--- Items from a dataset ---
----

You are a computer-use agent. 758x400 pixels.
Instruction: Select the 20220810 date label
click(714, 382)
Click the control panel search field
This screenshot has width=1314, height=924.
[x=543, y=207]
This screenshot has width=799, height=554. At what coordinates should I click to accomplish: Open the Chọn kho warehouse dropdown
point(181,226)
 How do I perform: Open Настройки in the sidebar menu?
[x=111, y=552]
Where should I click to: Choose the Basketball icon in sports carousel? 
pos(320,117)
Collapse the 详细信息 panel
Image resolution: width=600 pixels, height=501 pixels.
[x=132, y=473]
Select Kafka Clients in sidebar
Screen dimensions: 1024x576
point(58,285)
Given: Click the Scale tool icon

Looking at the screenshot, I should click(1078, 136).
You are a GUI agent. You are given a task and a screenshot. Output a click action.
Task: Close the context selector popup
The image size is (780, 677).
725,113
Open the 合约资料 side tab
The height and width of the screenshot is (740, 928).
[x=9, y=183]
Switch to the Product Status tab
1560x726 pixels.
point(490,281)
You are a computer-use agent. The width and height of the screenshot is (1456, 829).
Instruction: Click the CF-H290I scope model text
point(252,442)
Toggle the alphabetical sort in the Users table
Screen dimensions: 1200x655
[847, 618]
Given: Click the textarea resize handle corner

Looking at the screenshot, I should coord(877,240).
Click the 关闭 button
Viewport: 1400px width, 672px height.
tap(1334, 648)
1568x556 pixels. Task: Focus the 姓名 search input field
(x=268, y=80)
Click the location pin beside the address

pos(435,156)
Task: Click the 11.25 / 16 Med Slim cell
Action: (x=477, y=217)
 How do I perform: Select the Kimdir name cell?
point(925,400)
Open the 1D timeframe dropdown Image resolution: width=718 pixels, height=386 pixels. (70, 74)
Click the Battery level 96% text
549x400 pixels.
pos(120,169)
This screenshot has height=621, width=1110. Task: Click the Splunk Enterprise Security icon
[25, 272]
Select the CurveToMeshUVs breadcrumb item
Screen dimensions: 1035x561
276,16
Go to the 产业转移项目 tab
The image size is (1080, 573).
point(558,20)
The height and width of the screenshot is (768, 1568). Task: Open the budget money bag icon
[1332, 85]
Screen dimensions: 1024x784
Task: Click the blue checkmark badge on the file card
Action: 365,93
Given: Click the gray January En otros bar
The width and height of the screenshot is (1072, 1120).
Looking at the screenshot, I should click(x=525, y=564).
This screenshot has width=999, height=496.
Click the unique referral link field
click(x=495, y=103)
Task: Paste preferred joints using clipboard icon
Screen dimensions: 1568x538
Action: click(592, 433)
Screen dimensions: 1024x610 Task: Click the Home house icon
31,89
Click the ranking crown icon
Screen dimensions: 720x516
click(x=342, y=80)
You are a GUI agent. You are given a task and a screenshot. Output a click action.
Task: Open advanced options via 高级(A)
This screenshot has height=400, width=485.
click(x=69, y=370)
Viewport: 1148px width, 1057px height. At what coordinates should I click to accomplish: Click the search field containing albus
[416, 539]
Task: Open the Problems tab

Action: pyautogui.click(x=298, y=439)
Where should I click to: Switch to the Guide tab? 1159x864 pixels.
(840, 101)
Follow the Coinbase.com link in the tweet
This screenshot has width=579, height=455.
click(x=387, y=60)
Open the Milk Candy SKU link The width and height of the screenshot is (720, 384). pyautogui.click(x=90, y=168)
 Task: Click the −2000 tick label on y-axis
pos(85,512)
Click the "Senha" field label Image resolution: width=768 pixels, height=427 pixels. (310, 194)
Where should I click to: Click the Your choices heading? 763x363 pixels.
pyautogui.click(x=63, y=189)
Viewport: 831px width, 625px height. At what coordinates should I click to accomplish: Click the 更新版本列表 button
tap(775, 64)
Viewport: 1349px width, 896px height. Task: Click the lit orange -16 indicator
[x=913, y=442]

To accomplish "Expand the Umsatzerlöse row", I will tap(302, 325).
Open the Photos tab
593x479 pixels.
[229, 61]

----

--- Exercise details ---
Check every line above for the string "agent", and copy the ones that have it.

--- Written solution ---
You are a computer-use agent. 758x400 pixels.
You are a GUI agent. You are given a task and a screenshot. Output a click action.
You are a computer-use agent. The width and height of the screenshot is (1456, 829).
You are a GUI agent. You are given a task and a screenshot. Output a click action.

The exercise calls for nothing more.